--- EJERCICIO ESCRITO 1 ---
Transcribe del fragmento seleccionado el pasaje que va desde "Los hombres complicados son" hasta "queda demasiado apretado.".
--- EJERCICIO ESCRITO 2 ---
Resume el fragmento seleccionado en dos oraciones.
--- EJERCICIO ESCRITO 3 ---
Enumera, sin repetir, todas las formas verbales conjugadas en primera persona del singular que aparecen en el fragmento seleccionado.

--- FRAGMENTO SELECCIONADO ---
________________________

Hoy tengo que confesarles que me encantan los hombres complicados. Sé que preguntarás el por qué y créeme: tengo muchas razones para ello.
Los hombres complicados son lo mío por su energía y vivacidad. Son los que no padecen de locura sino que la disfrutan, y es que la cordura es un traje que les queda demasiado apretado.
Adoro a esos hombres porque se fastidian de la vida, y no es que van corriendo a su habitación para encerrarse sino que buscan vencer el aburrimiento inventándose mil y un maneras de hacer y deshacer, así como de dar explicación a lo que les ocurre.
Cuando los veo devorando un libro tras otro, me refugio en su discurso pleno de conocimiento. Aprendo muchísimo de ellos no porque repitan lo que han leído sino porque tienen la capacidad de cuestionar el contenido, y eso es un derroche de inteligencia que termina siendo irremediablemente sensual.

________________________

--- DATOS PROPORCIONADOS ---
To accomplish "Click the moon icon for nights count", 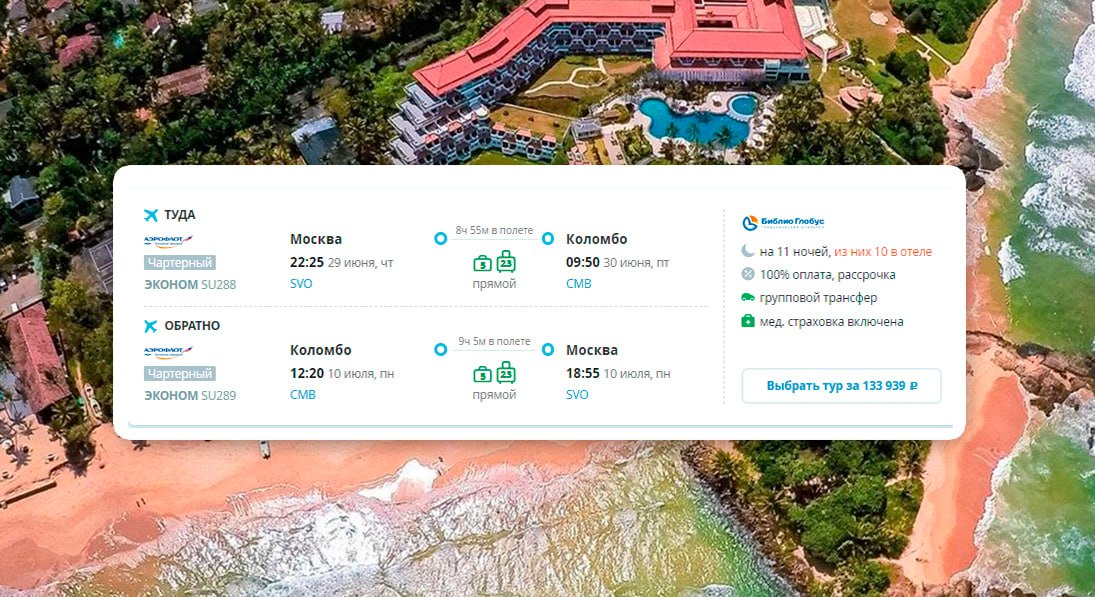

________________________

--- RESPUESTA COMPLETA 1 ---
Los hombres complicados son lo mío por su energía y vivacidad. Son los que no padecen de locura sino que la disfrutan, y es que la cordura es un traje que les queda demasiado apretado.

--- RESPUESTA COMPLETA 2 ---
El fragmento seleccionado declara el gusto por los hombres complicados, a quienes se valora por su energía y vivacidad, porque disfrutan de la locura y porque vencen el aburrimiento inventando mil y un maneras de hacer y deshacer. También se admira que devoren libros y sepan cuestionar su contenido, una inteligencia que termina siendo irremediablemente sensual.

--- RESPUESTA COMPLETA 3 ---
tengo, sé, adoro, veo, (me) refugio, aprendo